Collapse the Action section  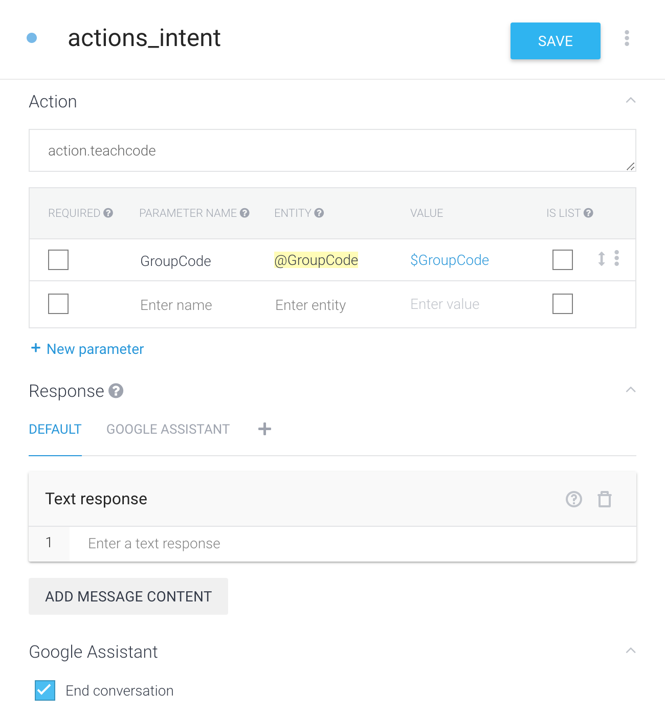[631, 101]
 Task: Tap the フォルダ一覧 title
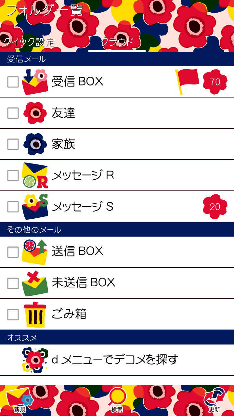[44, 10]
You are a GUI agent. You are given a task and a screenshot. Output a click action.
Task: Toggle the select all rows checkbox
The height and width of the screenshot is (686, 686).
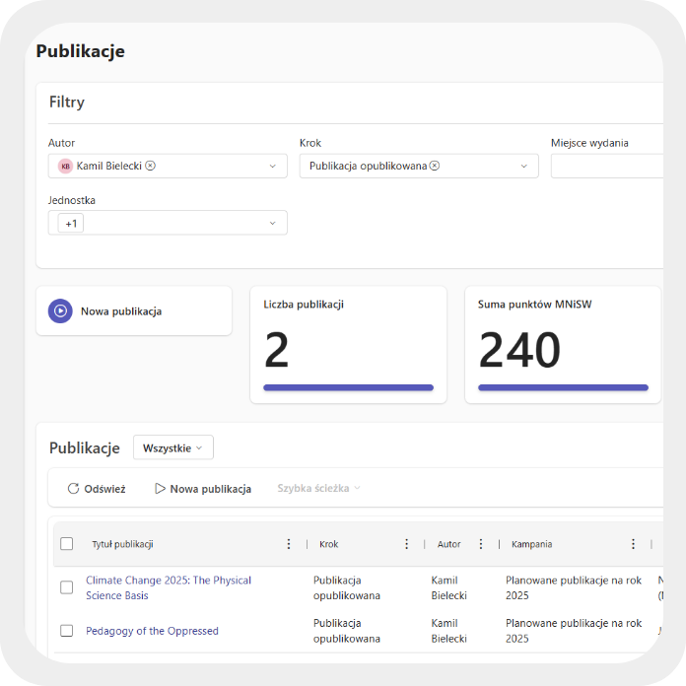[67, 544]
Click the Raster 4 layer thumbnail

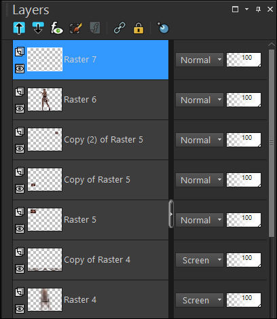45,299
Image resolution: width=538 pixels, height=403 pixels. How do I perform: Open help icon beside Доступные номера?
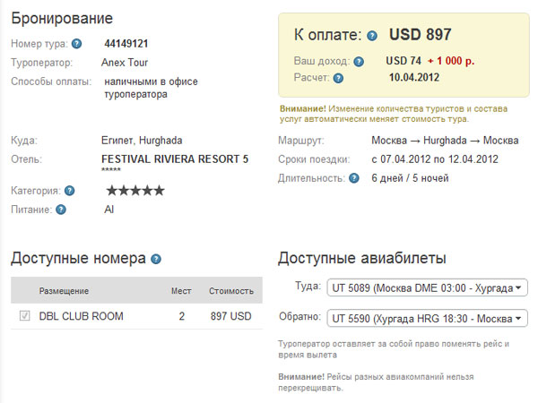coord(156,259)
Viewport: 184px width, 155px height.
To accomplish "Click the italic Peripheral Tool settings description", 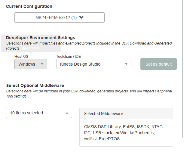I will (89, 94).
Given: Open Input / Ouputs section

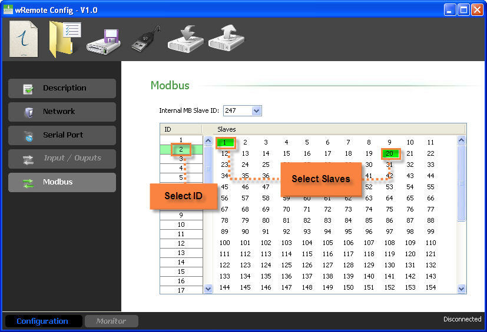Looking at the screenshot, I should (x=62, y=159).
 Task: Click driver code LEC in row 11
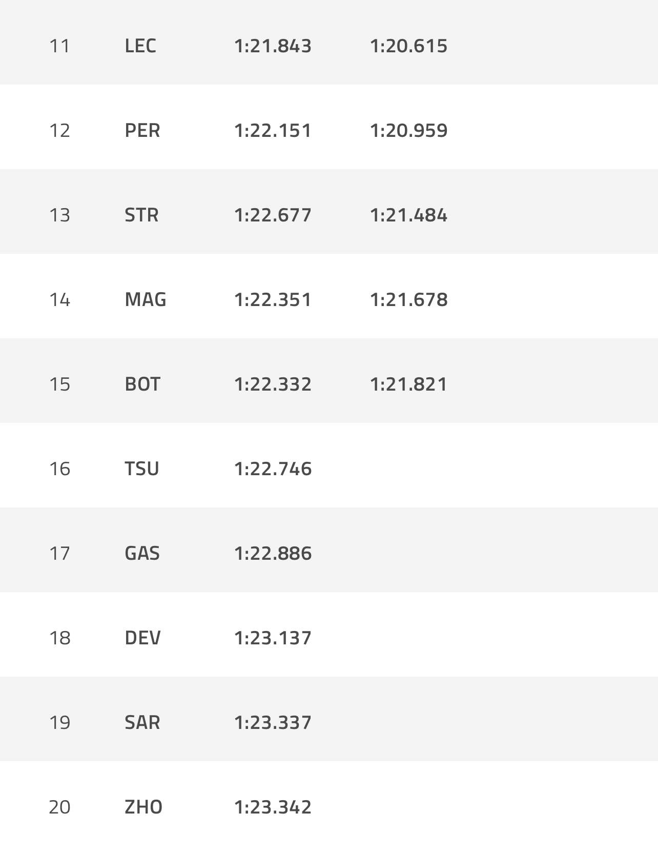tap(140, 46)
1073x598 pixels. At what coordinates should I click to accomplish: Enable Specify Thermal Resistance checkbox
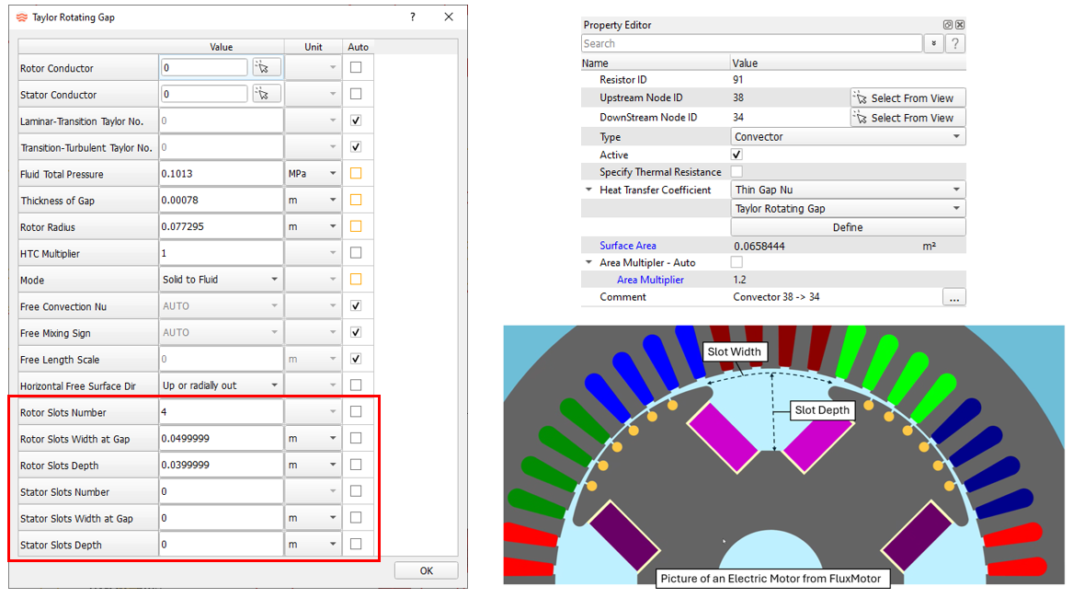click(736, 172)
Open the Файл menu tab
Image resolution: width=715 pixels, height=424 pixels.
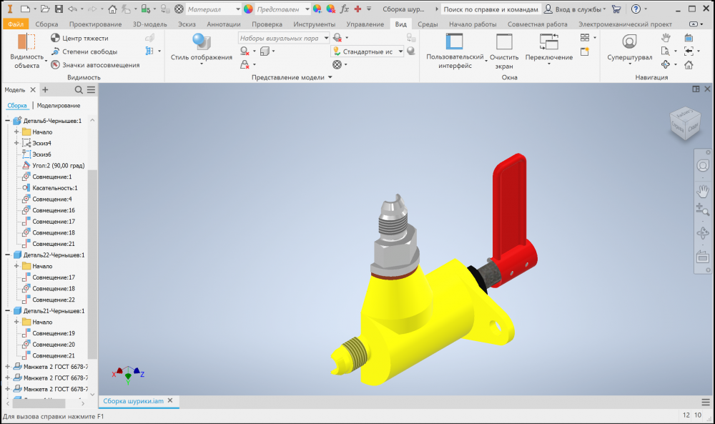[16, 24]
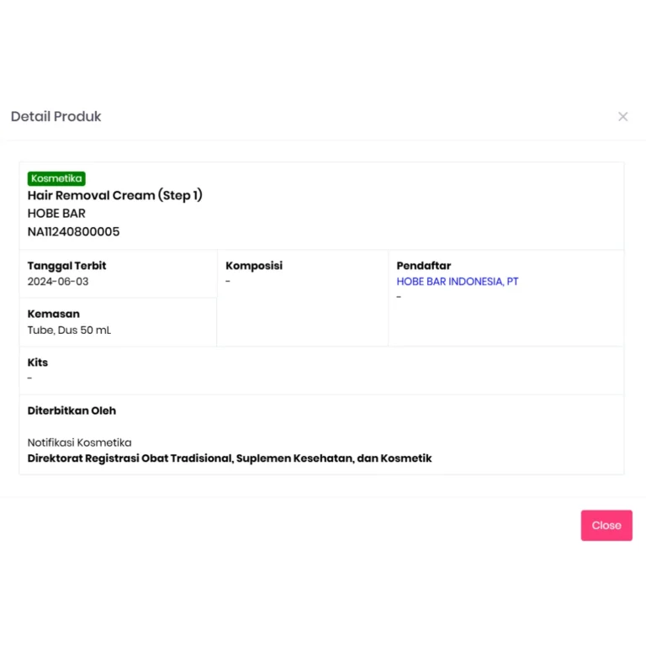This screenshot has width=646, height=646.
Task: Click the dash under Komposisi
Action: [228, 282]
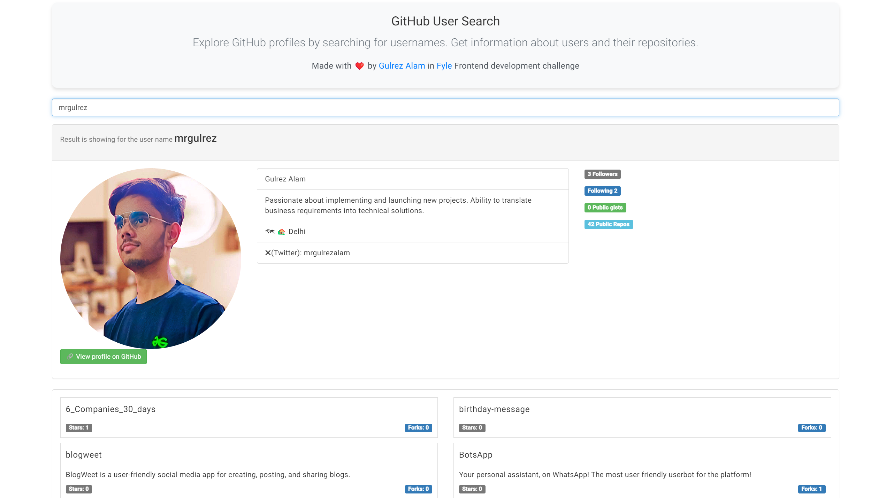
Task: Click the house icon next to Delhi
Action: point(281,232)
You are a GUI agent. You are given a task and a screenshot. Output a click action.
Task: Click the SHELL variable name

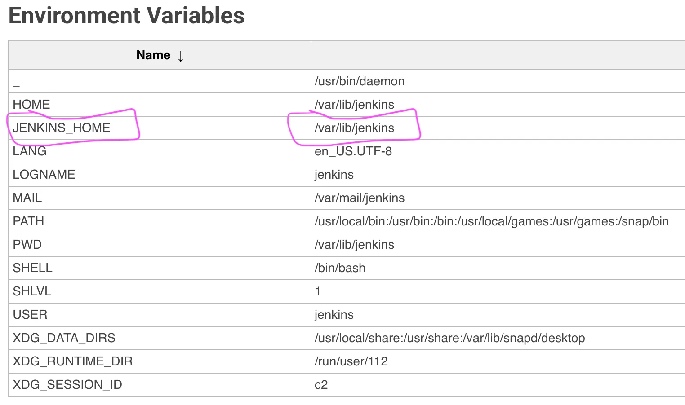[33, 268]
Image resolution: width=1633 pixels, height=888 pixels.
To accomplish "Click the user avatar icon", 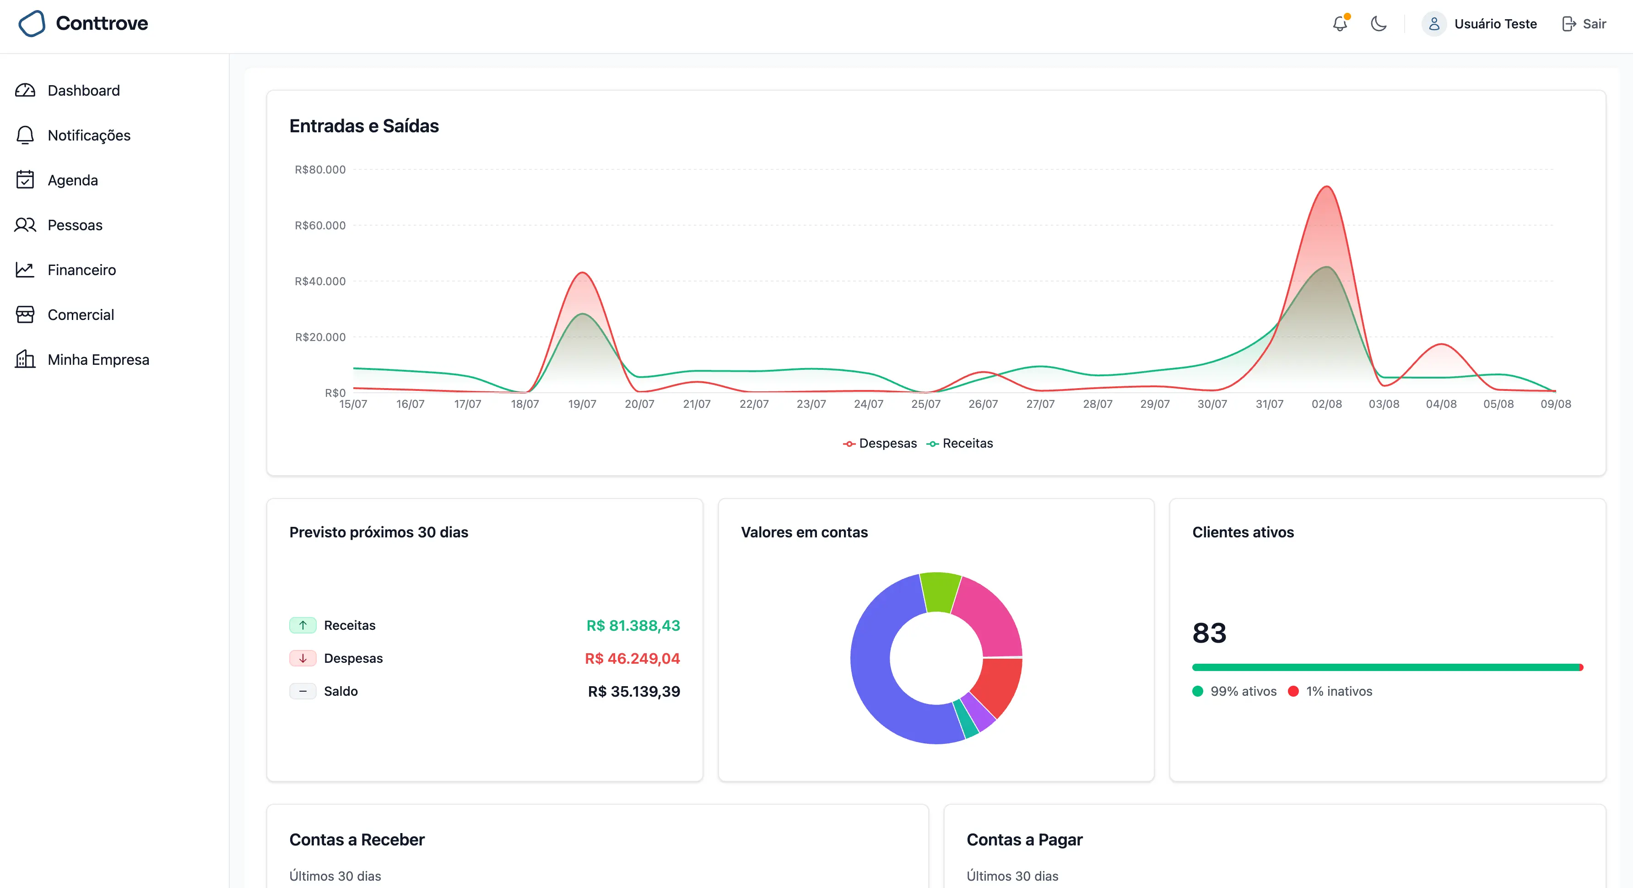I will click(x=1433, y=24).
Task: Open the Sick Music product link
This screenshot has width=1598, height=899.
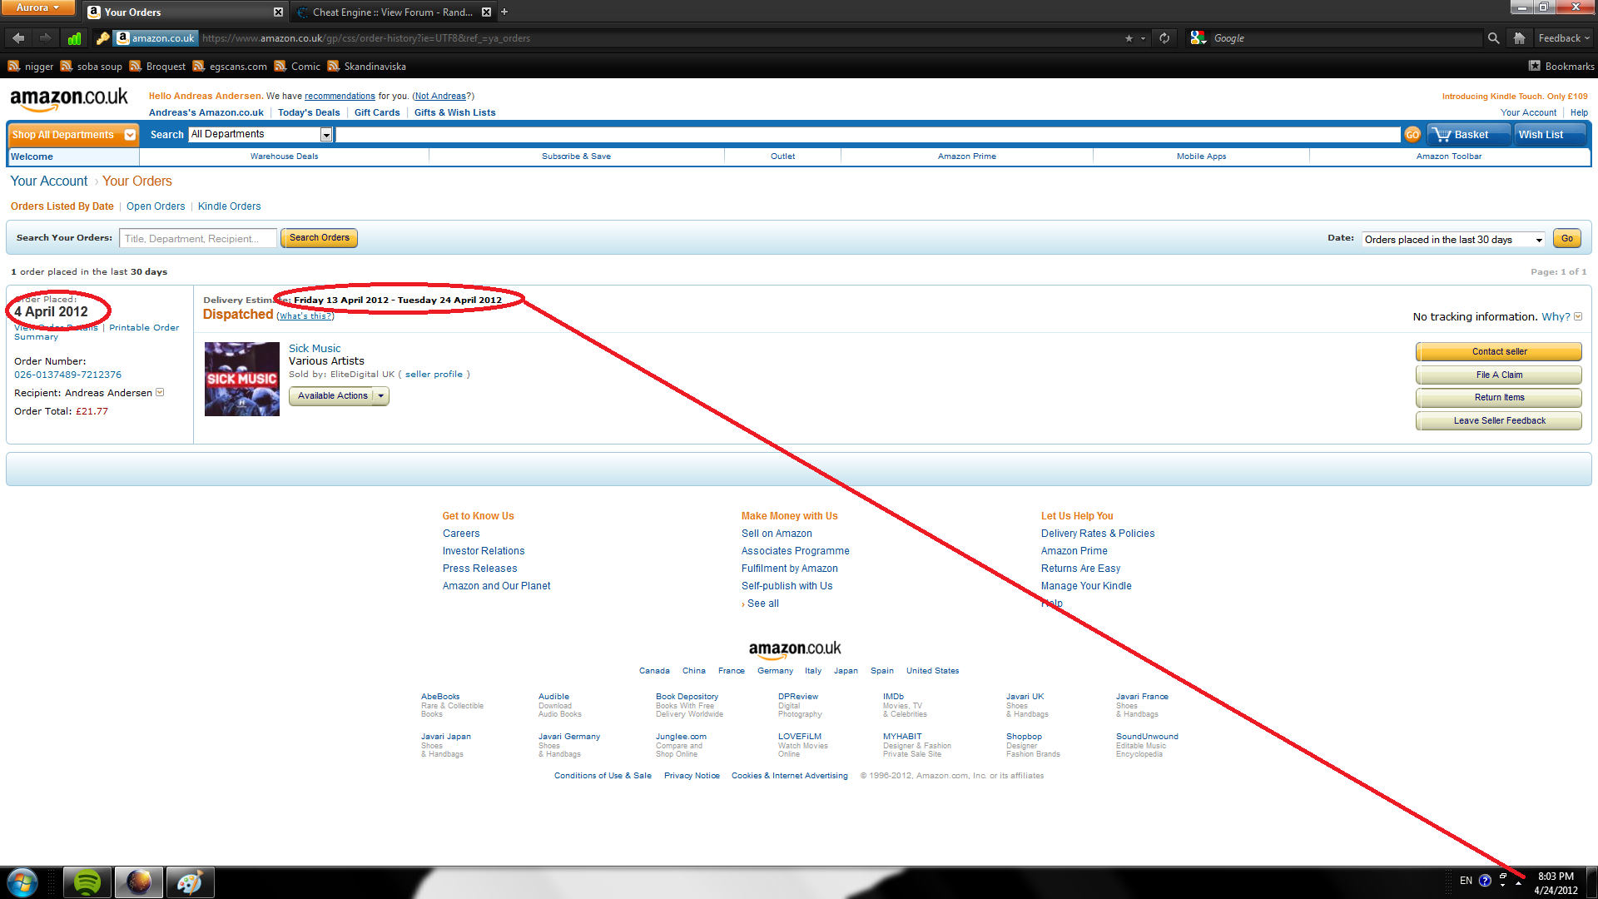Action: 315,348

__What you should do__
Transcribe the lines that run from the line bearing "Task: Open the Sick Music product link" through the last line of the data. Keep the wording exact and leave out every picture.

__Response box__
Task: Open the Sick Music product link
This screenshot has width=1598, height=899.
Action: 315,348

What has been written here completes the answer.